### [QUESTIONS ON THE MATERIAL]
(a) Transcribe the passage of the article on the WAxit Party starting at "The WAxit party" and ending at "Russell Sewell said.".
(b) Answer the following questions using the article on the WAxit Party, one answer per line:
(i) Who formed The Great Australian party?
(ii) At which university is Dr. Martin Drum a political analyst?
(iii) On what date do postal voting applications start for the March state election?

Following in the footsteps of Brexit, the newly formed WAxit Party is hoping it can convince voters of the merits of withdrawing Western Australia (WA) from the Commonwealth in the upcoming March state election.
Talks of secession have been present throughout the last year with WA implementing strict border closures to counter the CCP (Chinese Communist Party) virus, commonly known as the novel coronavirus, however the major parties have not taken the idea on board.
The WAxit party advocates for the separation of WA from the Commonwealth of Australia and independence for the largest geographic state in the country. They hope state border closures will demonstrate to West Australians the possibilities of separation.
“That has probably heightened the senses to Western Australians, that they realise there is more to Western Australia than just being the whipping boy of the east coast,” WAxit Party’s Russell Sewell said.
Other minor parties are also hoping to win seats in the upcoming state elections. Among them are two anti-vaccination parties, a pro-cannabis legalisation group, and The Great Australian party, which was formed by former One Nation Senator Rod Culleton.
Dr. Martin Drum, political analyst at the Notre Dame University in Fremantle, believes that minor parties have a good chance of winning seats in the election.
“The system there makes it reasonably easy. There’s a lot of opportunities for preference swapping amongst minor parties,” Drum said.
WA Premier Mark McGowan has warned against relying on these less-established parties especially during a pandemic.
“Don’t flirt with these other parties that are risky and inexperienced,” said the premier.
WA Opposition Leader Zak Kirkup also advised against the risks, saying they were a danger to state Parliament.
“If there are extreme or fringe groups out there, they [might] try and disrupt our democracy with their very, very unusual and in some cases deplorable ideas,” said Kirkup.
Liberal Democrat Aaron Stonehouse, who is currently a crossbencher, has a different opinion believing that more representation in Parliament increases government accountability.
“You want a diverse Parliament; you want a Parliament that represents all corners of our society,” Stonehouse said.
The March state election will also implement strict measures to prevent virus transmission with postal voting applications starting on Feb. 4.

(Stored items)

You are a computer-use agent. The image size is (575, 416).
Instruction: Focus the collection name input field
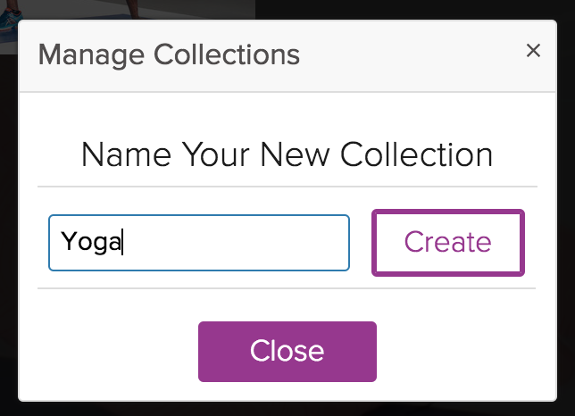199,243
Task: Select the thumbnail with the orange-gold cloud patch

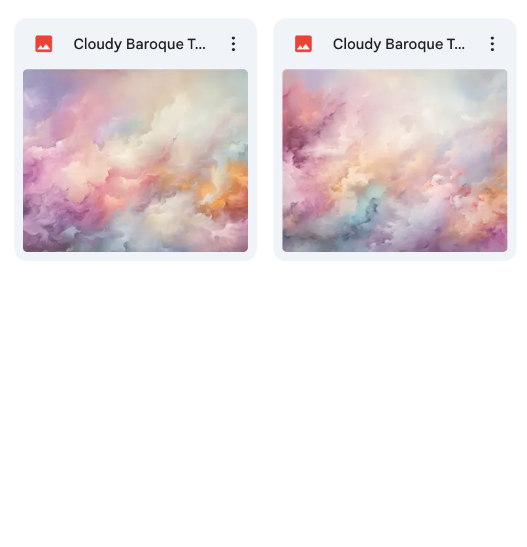Action: click(135, 160)
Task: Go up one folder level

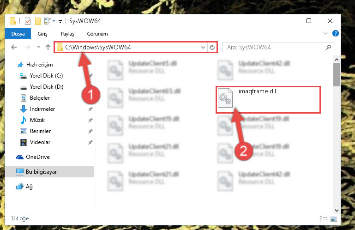Action: click(x=48, y=47)
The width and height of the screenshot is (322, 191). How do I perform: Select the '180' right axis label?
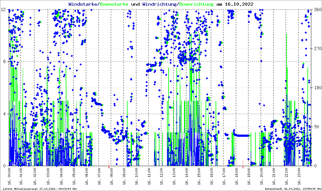pos(317,88)
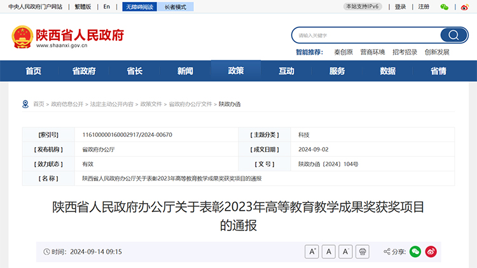Click the search magnifier button
Screen dimensions: 477x268
[453, 35]
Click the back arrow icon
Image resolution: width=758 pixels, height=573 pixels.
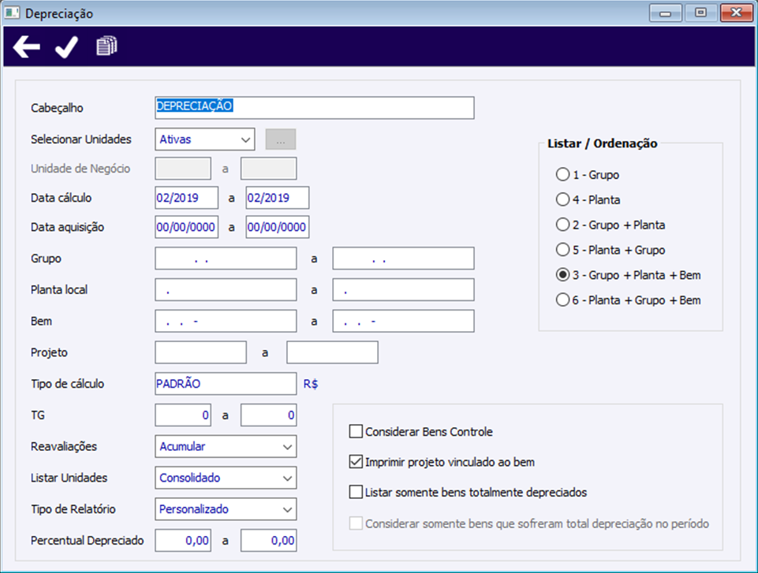[27, 48]
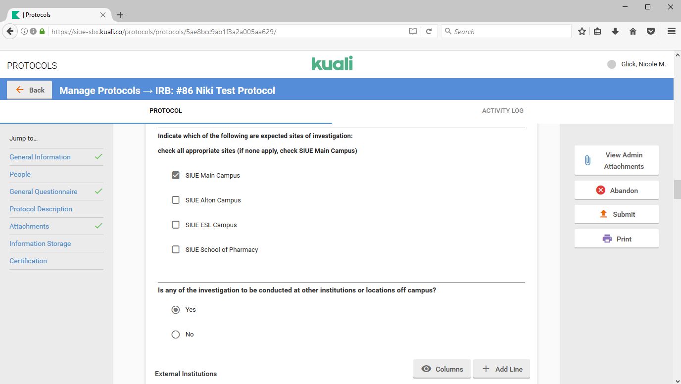This screenshot has height=384, width=681.
Task: Check the SIUE Alton Campus checkbox
Action: [176, 200]
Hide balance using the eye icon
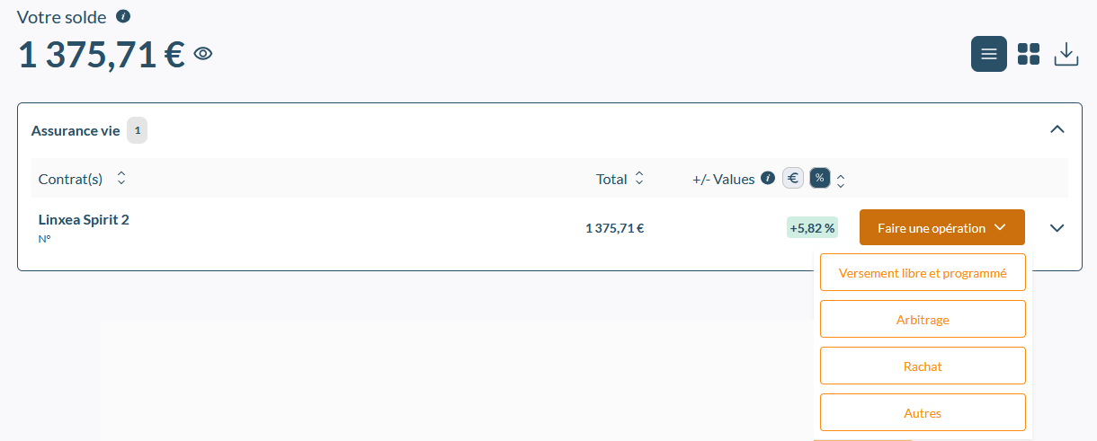Screen dimensions: 1097x441 pyautogui.click(x=203, y=54)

### [ANSWERS TO THIS EXERCISE]
(a)
The WAxit party advocates for the separation of WA from the Commonwealth of Australia and independence for the largest geographic state in the country. They hope state border closures will demonstrate to West Australians the possibilities of separation.
“That has probably heightened the senses to Western Australians, that they realise there is more to Western Australia than just being the whipping boy of the east coast,” WAxit Party’s Russell Sewell said.

(b)
(i) Former One Nation Senator Rod Culleton
(ii) The Notre Dame University in Fremantle
(iii) Feb. 4